■ Exercise
The lines to retype run from the one containing "The width and height of the screenshot is (640, 1136)." through the end of the listing below. Reproduce them exactly, leaving out pictures.

■ Excerpted records
——————————
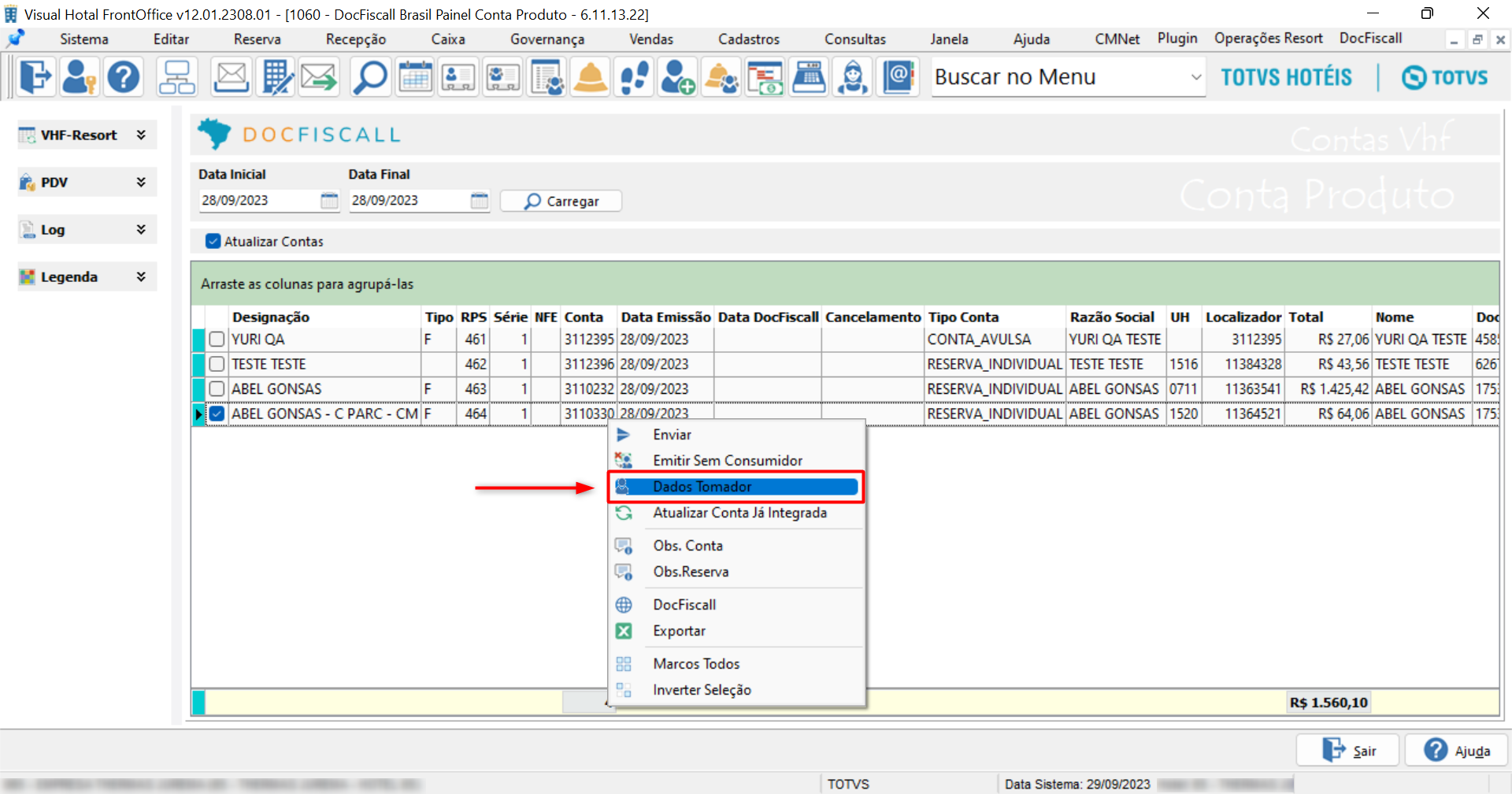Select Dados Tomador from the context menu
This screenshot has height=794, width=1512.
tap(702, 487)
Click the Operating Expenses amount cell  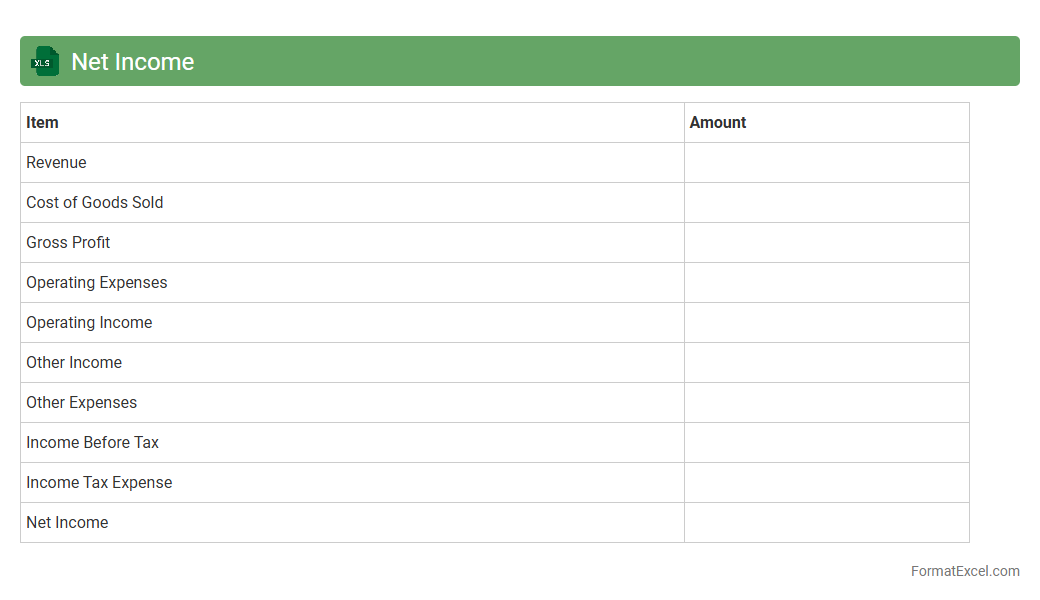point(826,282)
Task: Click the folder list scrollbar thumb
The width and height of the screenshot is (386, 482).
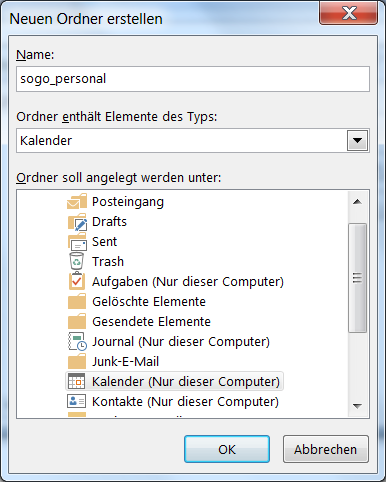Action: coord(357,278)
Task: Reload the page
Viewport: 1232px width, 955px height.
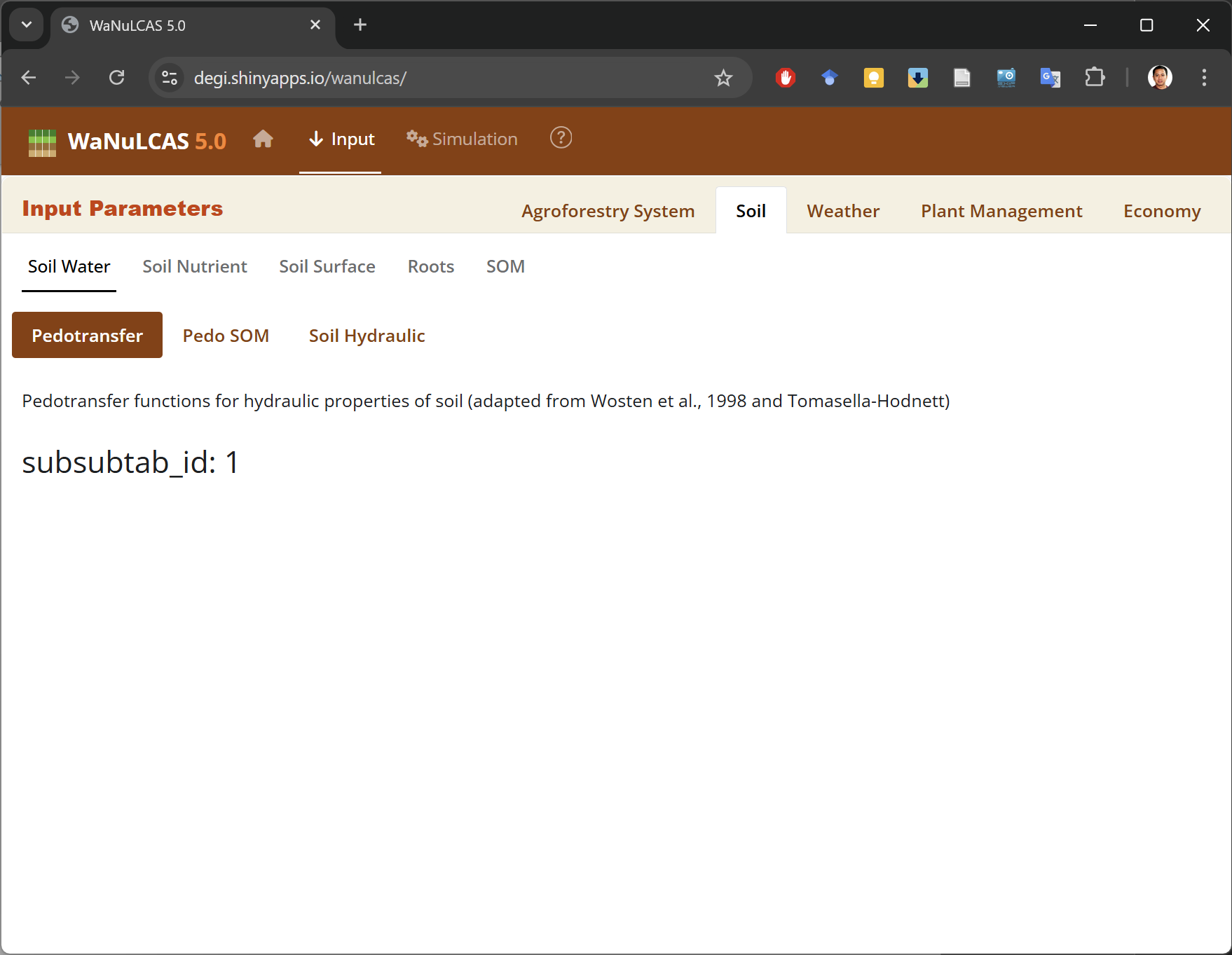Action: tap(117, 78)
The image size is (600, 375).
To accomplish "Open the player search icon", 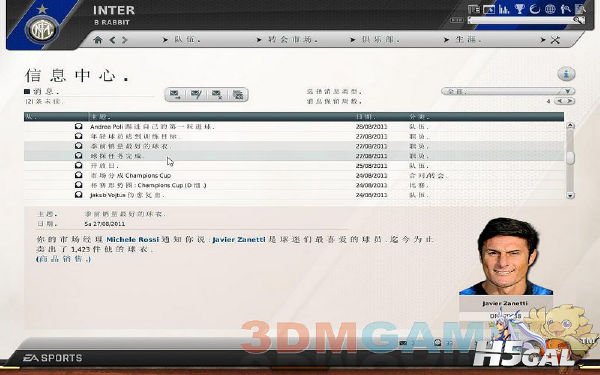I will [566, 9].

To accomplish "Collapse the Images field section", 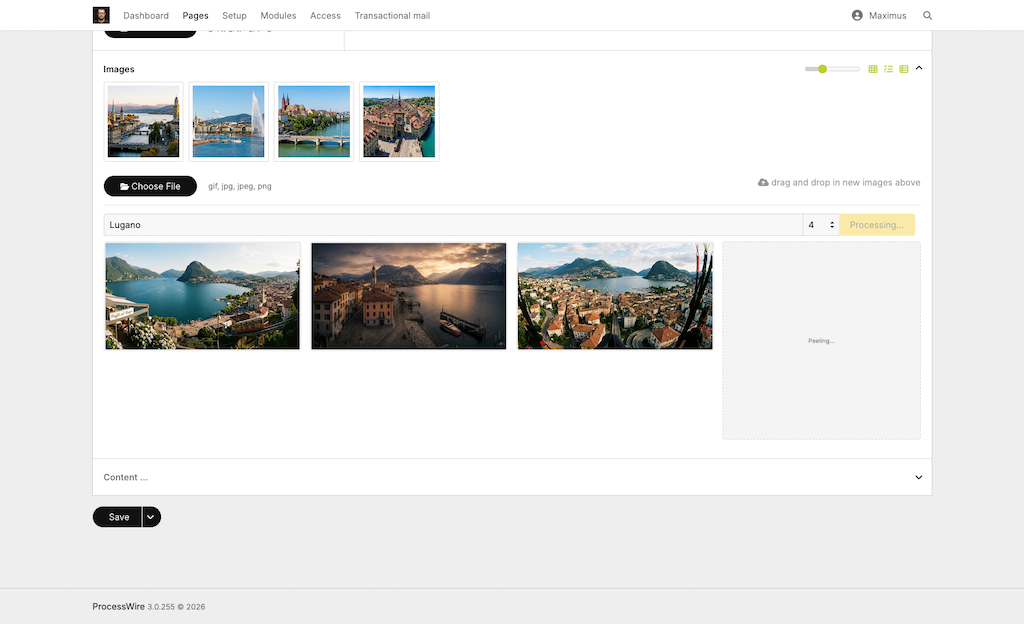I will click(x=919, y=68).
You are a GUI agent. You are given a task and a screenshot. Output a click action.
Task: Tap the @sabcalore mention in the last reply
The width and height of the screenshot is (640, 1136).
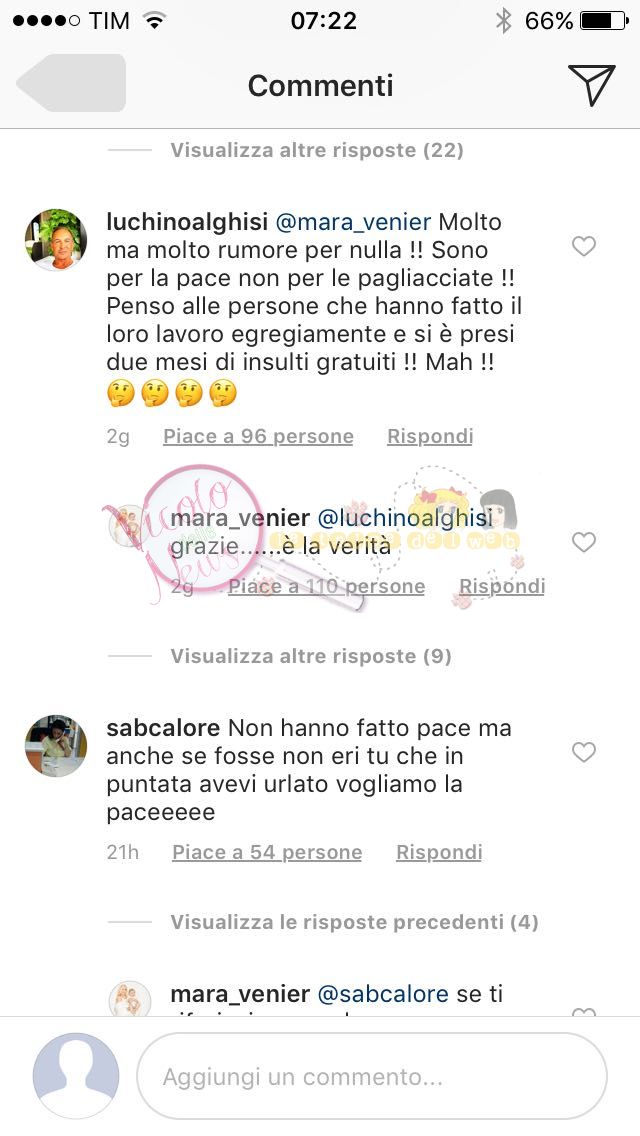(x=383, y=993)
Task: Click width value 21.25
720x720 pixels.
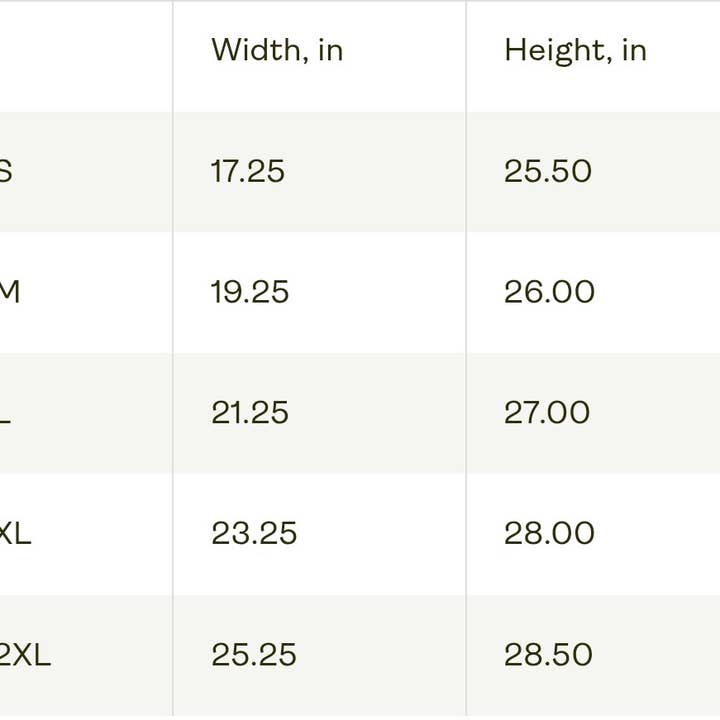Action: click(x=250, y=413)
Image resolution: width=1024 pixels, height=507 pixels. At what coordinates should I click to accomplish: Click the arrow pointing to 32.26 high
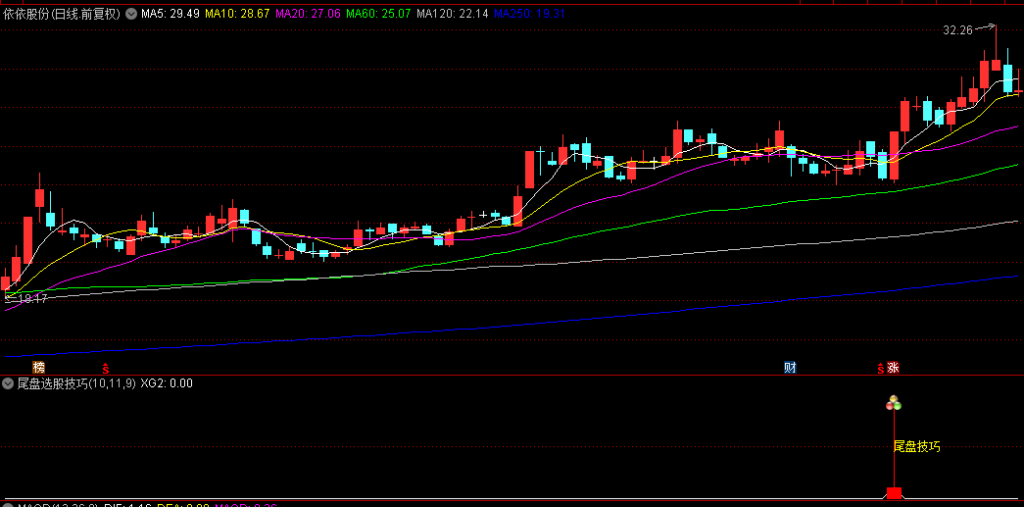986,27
——————————
■ Response below
The width and height of the screenshot is (640, 1136).
(x=383, y=993)
Task: Click width value 21.25
720x720 pixels.
Action: click(x=250, y=413)
Image resolution: width=1024 pixels, height=507 pixels. At what coordinates should I click to accomplish: Click the arrow pointing to 32.26 high
986,27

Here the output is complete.